# [WHAT YOU NEED TO DO]
From the entries below, return only the lines starting at the one that contains "This screenshot has width=644, height=349." and ending at the one that contains "Click IPEnableRouter code", exactly as they stand.

# [DATASET]
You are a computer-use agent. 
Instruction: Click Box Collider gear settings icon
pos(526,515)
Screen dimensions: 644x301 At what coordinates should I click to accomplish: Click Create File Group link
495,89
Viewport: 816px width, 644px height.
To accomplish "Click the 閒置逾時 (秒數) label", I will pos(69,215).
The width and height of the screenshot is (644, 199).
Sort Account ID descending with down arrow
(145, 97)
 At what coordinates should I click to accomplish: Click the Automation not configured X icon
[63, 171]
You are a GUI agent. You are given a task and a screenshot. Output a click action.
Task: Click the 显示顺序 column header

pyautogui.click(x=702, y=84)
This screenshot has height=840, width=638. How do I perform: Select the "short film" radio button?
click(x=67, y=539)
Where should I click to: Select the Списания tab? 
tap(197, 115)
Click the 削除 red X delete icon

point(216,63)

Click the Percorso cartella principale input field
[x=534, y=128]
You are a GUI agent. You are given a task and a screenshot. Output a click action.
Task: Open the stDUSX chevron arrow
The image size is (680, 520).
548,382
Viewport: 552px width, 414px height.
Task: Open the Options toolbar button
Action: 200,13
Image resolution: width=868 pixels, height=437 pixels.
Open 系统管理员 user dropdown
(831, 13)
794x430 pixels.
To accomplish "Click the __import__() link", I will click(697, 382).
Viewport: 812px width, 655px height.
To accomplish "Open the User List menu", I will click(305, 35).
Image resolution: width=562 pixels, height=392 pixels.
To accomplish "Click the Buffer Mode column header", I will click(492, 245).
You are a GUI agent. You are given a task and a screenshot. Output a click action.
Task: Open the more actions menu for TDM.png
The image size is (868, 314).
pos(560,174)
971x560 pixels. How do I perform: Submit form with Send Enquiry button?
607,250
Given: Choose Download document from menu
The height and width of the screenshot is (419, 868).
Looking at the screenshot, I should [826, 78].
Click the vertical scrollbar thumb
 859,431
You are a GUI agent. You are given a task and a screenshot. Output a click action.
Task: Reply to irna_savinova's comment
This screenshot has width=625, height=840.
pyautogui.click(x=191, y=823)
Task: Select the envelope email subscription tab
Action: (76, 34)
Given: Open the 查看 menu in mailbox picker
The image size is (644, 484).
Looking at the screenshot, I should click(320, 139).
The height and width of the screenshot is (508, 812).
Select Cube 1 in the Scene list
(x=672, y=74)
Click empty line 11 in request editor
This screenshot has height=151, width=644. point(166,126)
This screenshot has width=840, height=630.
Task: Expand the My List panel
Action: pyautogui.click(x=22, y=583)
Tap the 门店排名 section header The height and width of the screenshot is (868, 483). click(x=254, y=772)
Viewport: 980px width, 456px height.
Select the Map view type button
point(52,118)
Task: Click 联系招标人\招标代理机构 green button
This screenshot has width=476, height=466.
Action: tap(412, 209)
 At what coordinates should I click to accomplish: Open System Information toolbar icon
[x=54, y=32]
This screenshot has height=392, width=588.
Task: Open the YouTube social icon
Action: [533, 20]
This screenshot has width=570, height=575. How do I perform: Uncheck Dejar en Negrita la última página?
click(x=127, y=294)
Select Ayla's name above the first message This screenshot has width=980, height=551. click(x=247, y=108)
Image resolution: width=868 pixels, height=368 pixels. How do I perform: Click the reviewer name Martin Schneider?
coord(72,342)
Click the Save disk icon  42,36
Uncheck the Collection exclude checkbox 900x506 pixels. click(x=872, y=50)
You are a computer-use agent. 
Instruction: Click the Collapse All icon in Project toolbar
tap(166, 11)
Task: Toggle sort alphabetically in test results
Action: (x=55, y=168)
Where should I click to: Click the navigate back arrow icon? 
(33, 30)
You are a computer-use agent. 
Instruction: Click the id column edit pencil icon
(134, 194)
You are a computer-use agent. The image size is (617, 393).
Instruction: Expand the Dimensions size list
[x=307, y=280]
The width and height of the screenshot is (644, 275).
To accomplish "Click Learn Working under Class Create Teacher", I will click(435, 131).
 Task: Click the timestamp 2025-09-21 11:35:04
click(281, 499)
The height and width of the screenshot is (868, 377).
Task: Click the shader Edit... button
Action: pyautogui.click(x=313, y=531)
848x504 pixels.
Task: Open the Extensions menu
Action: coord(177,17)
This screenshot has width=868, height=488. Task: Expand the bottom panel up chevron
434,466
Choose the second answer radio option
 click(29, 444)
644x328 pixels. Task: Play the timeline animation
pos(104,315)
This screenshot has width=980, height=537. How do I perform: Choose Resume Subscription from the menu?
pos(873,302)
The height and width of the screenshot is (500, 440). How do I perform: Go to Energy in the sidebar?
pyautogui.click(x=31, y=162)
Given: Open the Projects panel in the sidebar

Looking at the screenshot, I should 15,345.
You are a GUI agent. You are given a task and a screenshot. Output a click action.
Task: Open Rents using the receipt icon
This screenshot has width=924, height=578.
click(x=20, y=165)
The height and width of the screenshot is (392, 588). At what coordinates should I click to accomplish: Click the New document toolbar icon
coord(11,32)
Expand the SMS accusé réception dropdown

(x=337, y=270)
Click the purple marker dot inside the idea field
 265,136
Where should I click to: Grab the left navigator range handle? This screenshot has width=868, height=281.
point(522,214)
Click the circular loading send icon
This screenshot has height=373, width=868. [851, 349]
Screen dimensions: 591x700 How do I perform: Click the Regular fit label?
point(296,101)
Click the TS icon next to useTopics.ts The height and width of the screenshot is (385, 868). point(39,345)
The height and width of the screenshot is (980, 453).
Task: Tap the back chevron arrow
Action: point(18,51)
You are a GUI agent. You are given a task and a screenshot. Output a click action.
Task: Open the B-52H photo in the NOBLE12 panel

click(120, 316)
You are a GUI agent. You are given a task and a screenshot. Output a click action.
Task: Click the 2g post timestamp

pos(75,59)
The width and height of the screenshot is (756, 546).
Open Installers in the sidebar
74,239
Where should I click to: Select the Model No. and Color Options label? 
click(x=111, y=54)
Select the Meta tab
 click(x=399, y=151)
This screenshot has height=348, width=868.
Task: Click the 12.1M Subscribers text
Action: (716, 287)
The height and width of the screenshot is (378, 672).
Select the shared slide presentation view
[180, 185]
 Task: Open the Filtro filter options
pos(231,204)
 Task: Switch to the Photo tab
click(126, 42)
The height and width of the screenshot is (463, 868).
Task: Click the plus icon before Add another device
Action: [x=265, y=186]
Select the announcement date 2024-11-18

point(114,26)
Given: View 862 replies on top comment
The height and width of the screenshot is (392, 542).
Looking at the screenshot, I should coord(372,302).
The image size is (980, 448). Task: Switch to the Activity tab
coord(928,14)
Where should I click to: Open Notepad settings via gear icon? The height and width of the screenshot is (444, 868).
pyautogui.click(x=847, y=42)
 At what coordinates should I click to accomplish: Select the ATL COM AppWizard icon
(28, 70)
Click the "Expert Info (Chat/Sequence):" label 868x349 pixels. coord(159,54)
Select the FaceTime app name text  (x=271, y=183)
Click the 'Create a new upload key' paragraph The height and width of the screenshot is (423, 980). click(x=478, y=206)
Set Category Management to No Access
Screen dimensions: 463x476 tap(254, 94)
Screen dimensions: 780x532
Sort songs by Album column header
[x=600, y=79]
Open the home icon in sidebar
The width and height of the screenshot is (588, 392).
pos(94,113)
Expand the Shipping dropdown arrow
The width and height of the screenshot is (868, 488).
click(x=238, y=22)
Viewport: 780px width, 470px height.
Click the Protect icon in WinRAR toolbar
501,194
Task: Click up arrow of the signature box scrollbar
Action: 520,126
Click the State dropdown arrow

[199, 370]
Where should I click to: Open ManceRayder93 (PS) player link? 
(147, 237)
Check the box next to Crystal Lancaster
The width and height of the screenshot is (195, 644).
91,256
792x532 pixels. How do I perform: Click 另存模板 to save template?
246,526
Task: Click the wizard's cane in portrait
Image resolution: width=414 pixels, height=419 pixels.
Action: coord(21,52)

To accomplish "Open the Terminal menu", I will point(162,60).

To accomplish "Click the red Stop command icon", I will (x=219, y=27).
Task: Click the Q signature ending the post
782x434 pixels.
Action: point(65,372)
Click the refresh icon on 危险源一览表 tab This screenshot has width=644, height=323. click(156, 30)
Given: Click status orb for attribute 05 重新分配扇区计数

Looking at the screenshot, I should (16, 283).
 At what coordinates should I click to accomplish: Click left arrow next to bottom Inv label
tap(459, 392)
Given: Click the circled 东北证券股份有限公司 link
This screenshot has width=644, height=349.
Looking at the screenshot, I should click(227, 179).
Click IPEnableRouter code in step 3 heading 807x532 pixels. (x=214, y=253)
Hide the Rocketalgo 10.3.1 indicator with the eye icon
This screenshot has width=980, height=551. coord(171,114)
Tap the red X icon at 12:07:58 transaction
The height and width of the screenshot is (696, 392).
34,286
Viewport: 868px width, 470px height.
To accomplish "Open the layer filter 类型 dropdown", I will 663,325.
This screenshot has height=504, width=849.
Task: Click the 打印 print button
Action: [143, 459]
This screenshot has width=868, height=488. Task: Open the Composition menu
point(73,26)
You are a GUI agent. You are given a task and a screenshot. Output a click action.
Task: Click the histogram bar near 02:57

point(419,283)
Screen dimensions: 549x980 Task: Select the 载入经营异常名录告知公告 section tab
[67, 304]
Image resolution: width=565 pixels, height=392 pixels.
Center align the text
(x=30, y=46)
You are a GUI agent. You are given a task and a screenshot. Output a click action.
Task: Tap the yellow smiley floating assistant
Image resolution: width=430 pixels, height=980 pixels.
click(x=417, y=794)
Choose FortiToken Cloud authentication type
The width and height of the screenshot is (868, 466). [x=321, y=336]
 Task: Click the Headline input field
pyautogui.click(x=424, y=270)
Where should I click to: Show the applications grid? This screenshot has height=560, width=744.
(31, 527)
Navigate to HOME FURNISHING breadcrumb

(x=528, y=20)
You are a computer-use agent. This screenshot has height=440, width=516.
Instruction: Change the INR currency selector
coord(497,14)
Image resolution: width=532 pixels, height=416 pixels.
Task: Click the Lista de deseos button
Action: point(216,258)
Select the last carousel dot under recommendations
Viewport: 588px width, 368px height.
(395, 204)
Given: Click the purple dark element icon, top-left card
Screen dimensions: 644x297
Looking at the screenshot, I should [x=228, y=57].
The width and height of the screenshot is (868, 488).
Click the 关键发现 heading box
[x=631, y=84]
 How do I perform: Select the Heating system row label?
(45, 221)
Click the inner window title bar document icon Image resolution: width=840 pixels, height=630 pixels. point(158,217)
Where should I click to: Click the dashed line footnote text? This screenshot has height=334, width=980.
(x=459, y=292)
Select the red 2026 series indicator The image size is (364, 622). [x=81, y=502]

# [WRITTEN RESPONSE]
This screenshot has width=644, height=349.
Looking at the screenshot, I should click(227, 179).
Click IPEnableRouter code in step 3 heading 807x532 pixels. (x=214, y=253)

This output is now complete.